A luta por igualdade se torna um dos temas mais visíveis durante a série. Sam, mesmo derrubada por diversas vezes, persiste em falar, usar a sua voz como um pedido de socorro pedindo para ser ouvido e ter seus direitos iguais aos outros alunos.

Tema 3:

Relacionamento interracial

A personagem principal, mesmo discursando a favor das militâncias, acaba se apaixonando, vivendo esse amor que seria um tanto “proibido” segundo o que ela prega. Porque, no ambiente comum, toda vez que ela anda entre as pessoas do grupo dele, se sente um peixe fora d’água.

Essa mesma sensação é proporcionada pelo personagem do Gabe, que, ao apoiar a namorada, acaba sentindo do mesmo jeito que Samantha se sente todos os dias no campus, quando não tem sua voz ouvida.

Tema 4:

A citação aos estereótipos impostos pela mídia em filmes, séries e clipes.
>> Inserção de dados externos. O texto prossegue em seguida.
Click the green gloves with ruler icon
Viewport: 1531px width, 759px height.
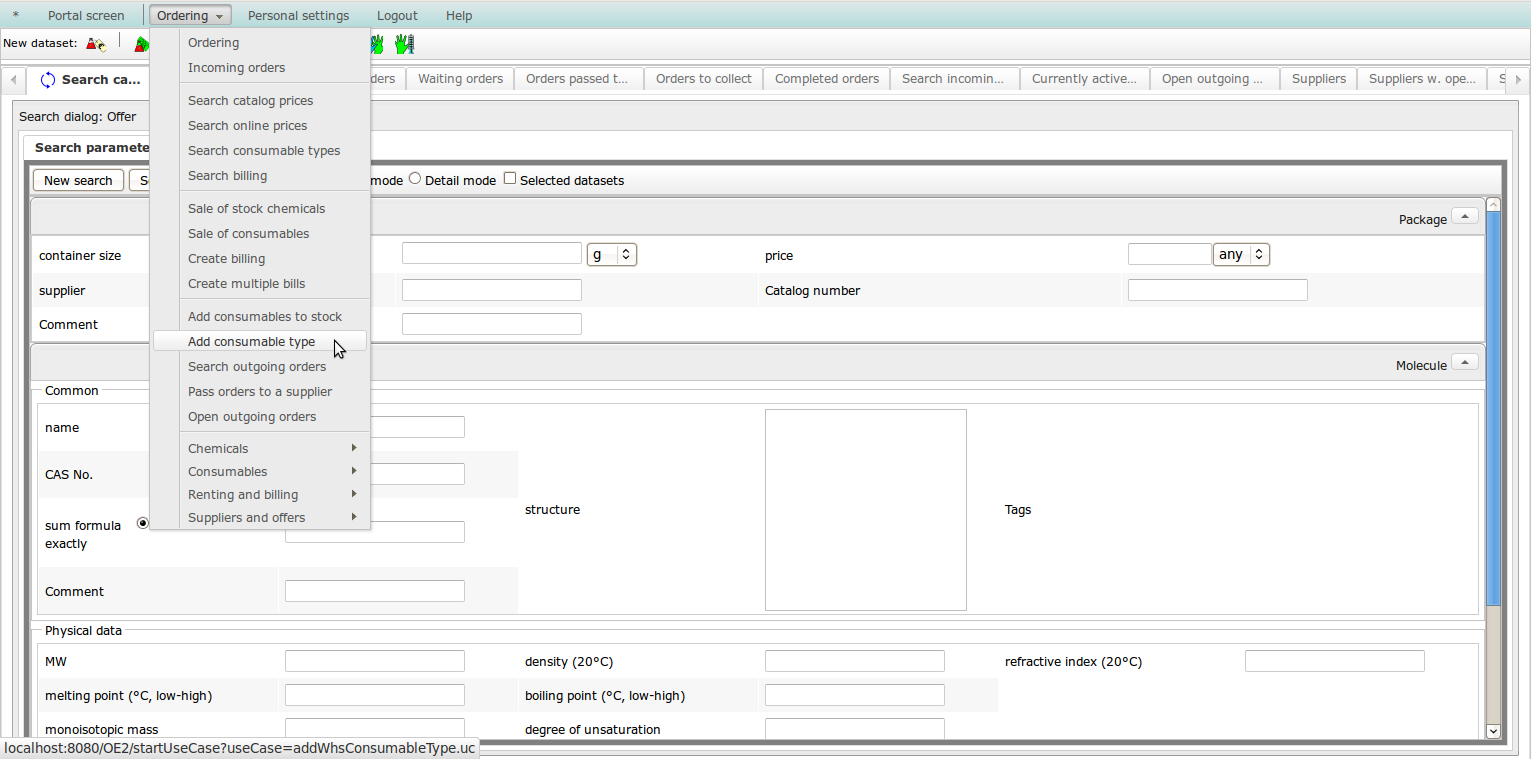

Esse é o espaço onde o negro é necessariamente a pessoa que fala mais alto, ou o revoltado, barraqueiro, engraçado. É interessante citam justamente o famoso diretor Quentin Tarantino que propagou exatamente esse estereótipo quando escreveu o personagem de Jamie Foxx em Django Livre (2012).

 

Dear White People não tem a mesma divulgação que Os Treze Porquês, além de ter sofrido ameaça de boicote por uma porcentagem de pessoas que alegaram racismo reverso (racismo é racismo, não tem nada de reverso nisso).

A obra é nada mais, nada menos, que uma cartilha de como ter empatia e procurar entender o lado daquele seu amigo, que passa por essas situações todos os dias. Aquele amigo, que não consegue uma vaga de emprego por possuir cabelo crespo; aquele amigo, que ao andar na calçada, observa pessoas atravessando a rua por medo de estar no mesmo ambiente que ele; aquele amigo, que, quando entra no ônibus e só quer descansar, acaba sendo discriminado por pessoas que desconfiam dele.

Tudo isso está incluso nessa série e é exatamente esse poder de fala que é preciso ser ouvido pela sociedade, para que modifiquem seus comportamentos e humanizem essas pessoas, ao invés de menosprezar a luta daqueles que querem um olhar de igualdade do próximo.

Você não precisa ter medo quando avistar uma pessoa negra na rua, afinal, ela é uma pessoa; e não um monstro. Às vezes, os verdadeiros monstros se encontram de paletó e gravata, sentados numa cadeira, postando e escrevendo que só existe um mal a ser combatido, criando uma batalha na mente de pessoas manipuladas que creem que seu inimigo está andando solto nas ruas.

 

Um comentário em “Crítica | Cara Gente Branca – 1ª Temporada

  1. Ótima crítica, muito bem detalhada. Esse foi um dos seriados que mais gostei de ver até hoje, por ser uma temática tão atual. Gostei muito de um filme documental que assisti ontem, Diga o nome dela: A vida e Morte de Sandra Bland, um dos bons documentários atuais muito impactante, sobre um caso que em que uma ativista morreu e que contribuiu em muito para o movimento Black Lives Matter. Acho fundamental para repensarmos sobre a nossa sociedade. Super recomendo.